Recorded information Start Marker
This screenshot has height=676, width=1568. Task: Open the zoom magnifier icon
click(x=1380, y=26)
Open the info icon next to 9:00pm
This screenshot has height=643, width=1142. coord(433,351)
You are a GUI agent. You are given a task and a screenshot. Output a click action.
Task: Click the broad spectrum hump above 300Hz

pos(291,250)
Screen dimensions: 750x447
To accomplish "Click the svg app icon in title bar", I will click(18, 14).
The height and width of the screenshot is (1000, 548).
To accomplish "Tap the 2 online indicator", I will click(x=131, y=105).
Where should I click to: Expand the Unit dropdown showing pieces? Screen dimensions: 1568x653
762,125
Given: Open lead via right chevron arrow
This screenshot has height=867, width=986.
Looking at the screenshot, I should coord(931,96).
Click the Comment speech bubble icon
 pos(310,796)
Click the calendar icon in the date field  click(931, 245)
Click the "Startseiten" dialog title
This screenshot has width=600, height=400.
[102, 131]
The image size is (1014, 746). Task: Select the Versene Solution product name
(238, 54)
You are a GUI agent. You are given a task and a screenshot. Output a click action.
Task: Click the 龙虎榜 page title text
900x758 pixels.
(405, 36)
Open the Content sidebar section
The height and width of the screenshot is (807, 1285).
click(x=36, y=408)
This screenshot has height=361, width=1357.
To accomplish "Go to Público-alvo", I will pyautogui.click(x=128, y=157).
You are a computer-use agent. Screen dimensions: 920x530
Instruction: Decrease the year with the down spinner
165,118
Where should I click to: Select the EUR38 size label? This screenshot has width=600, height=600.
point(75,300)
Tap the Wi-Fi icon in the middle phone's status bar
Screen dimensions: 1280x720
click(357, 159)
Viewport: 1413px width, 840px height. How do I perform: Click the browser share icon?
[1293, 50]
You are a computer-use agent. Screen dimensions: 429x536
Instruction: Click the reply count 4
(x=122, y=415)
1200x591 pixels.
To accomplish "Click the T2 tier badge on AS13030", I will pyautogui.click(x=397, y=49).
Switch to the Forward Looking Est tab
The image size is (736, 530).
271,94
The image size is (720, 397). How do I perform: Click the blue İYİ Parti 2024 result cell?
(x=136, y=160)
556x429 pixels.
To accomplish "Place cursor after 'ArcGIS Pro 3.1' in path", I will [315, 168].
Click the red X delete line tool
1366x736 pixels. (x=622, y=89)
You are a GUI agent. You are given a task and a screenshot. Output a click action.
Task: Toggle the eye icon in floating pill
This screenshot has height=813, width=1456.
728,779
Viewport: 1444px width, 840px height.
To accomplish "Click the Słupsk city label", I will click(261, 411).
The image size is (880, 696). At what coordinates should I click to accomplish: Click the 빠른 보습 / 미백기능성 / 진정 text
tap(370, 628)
Recorded information End Marker
## Task goal
Output, exactly and with no other text, the line that contains "This screenshot has height=813, width=1456." and all lines from there to the end of the records.

## Reply
This screenshot has height=813, width=1456.
728,779
Viewport: 1444px width, 840px height.
To accomplish "Click the Słupsk city label", I will click(261, 411).
The image size is (880, 696). At what coordinates should I click to accomplish: Click the 빠른 보습 / 미백기능성 / 진정 text
tap(370, 628)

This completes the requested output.